Human Rights . . . Here & There
There is no doubt as a resource-based economy, Canada has developed an impressive and robust extractive industry sector some would argue is part of our “national security interests.” While this sector brings important gains to the Canadian economy, oil, gas, and mining activities are increasingly taking place in remote areas that have a detrimental effect on local, often indigenous, populations.
Increasingly, Canadian extractive companies and their subsidiaries have been the subject of allegations of human rights violations associated with their overseas activities, particularly when operating in developing countries. For years, liability before Canadian courts has been avoided. However, the recent decision of the Ontario Superior Court in Choc v. Hudbay Minerals Inc. may be the first step towards recognition that Canadian companies should be accountable for their behaviour outside Canada.
Under international human rights law, states have international legal duties to protect the human rights of individuals within their territory and subject to their jurisdiction. However, for a range of reasons host states may be unable or unwilling to regulate the conduct of foreign business actors, even where not doing so violates their international obligations to protect human rights.
A report commissioned by the Prospectors and Developers Association of Canada and publicly leaked in 2010 found that of 171 high-profile incidents involving mining companies since 1999, 34 per cent of companies implicated in such incidents were Canadian. These incidents included environmental and human rights abuses, and conflict with local communities.
Canadians were found to be involved in four times as many incidents as Australian and British companies, both very active in the sector. The report noted some of these high numbers were likely due to the fact 75 per cent of the world’s largest mining exploration and development companies are Canadian.
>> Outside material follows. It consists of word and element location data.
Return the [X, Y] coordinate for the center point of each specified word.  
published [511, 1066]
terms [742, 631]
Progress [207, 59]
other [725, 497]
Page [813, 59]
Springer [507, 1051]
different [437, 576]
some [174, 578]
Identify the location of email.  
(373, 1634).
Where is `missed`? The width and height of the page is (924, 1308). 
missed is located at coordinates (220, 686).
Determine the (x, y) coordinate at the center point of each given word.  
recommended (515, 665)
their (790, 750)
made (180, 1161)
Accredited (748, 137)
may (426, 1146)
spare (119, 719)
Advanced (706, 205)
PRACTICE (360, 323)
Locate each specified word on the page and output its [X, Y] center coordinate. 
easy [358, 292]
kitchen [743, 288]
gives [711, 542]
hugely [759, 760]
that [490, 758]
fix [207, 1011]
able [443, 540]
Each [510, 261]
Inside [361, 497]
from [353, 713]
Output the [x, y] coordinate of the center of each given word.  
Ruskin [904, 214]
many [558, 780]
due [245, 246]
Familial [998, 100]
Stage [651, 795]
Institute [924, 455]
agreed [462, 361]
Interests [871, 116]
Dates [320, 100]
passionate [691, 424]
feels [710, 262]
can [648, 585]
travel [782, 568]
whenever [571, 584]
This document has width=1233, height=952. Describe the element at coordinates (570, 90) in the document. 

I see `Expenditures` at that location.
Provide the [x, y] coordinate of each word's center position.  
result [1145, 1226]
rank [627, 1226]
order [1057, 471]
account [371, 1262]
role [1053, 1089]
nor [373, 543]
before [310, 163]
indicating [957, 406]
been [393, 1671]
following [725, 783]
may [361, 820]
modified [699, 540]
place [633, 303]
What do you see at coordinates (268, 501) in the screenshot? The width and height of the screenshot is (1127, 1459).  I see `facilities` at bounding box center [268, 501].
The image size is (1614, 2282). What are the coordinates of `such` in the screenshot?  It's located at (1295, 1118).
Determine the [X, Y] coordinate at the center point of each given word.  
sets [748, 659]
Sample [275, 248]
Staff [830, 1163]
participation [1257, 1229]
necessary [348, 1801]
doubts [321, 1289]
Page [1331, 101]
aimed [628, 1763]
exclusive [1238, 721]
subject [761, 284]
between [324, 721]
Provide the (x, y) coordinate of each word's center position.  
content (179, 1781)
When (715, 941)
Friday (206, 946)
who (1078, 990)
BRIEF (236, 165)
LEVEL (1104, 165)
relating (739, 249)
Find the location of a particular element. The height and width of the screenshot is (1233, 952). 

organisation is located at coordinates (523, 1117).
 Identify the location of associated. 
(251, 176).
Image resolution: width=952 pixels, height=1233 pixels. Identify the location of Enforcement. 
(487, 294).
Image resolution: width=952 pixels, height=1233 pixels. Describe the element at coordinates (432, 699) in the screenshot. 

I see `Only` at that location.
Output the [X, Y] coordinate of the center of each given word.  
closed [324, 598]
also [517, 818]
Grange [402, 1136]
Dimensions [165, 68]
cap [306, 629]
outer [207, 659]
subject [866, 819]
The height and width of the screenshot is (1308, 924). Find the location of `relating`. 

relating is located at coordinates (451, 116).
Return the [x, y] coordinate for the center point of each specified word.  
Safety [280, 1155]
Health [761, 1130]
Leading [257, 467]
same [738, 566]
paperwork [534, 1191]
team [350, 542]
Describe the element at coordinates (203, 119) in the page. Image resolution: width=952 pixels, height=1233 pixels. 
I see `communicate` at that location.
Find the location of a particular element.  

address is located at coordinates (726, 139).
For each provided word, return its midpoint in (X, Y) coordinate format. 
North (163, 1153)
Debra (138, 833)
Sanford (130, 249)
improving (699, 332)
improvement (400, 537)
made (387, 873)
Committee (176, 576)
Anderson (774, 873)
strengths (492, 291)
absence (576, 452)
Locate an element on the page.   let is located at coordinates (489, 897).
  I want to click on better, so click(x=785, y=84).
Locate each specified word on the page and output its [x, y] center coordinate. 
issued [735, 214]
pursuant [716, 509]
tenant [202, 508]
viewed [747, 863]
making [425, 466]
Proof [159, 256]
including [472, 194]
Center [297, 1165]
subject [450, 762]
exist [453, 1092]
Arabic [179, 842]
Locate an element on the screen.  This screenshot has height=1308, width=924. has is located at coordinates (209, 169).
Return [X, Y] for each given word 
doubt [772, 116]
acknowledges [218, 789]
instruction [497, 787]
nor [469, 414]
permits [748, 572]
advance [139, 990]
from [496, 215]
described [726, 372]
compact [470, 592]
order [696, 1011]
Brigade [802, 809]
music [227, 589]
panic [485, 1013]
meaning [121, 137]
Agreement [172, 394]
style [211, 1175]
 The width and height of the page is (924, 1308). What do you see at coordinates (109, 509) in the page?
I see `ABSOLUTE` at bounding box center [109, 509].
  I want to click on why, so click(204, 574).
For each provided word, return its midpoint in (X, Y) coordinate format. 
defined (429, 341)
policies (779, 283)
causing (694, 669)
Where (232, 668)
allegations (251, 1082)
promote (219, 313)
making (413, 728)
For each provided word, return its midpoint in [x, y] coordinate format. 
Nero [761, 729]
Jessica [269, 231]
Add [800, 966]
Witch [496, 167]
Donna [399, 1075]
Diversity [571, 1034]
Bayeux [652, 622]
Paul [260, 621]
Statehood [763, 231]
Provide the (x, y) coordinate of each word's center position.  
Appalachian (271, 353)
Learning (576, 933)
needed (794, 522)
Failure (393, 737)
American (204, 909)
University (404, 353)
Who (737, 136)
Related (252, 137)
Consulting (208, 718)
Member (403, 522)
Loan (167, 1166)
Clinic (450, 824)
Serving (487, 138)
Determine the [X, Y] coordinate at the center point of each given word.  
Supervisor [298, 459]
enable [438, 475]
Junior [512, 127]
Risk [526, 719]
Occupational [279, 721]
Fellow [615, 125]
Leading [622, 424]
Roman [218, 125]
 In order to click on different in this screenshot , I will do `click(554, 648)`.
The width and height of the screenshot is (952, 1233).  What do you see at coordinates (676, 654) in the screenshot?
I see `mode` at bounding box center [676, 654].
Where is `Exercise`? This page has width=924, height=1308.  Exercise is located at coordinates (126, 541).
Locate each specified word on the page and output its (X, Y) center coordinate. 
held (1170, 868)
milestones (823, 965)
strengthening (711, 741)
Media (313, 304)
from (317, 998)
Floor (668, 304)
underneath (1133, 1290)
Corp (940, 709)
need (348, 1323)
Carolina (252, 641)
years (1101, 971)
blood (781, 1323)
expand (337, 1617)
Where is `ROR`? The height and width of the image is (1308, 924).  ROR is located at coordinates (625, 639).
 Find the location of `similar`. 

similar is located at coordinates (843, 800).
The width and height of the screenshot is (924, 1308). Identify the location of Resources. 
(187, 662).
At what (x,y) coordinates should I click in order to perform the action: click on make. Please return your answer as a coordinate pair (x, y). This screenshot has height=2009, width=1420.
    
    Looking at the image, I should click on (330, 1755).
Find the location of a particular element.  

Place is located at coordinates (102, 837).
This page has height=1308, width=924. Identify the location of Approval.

In an interview, Penelope Simons, an expert in transnational corporate accountability, described the accountability problem as follows:
“International human rights law does not impose obligations on home states, such as Canada, to regulate transnational corporate activity. There are also few effective domestic legal mechanisms that can be used to challenge, monitor, or sanction corporate conduct in order to ensure that Canadian investment abroad does not contribute to, or profit from, violations of human rights. The voluntary self-regulatory mechanisms that have been developed so far have failed to ensure that transnational corporate actors do not violate or contribute to violations of human rights in the host states in which they operate.”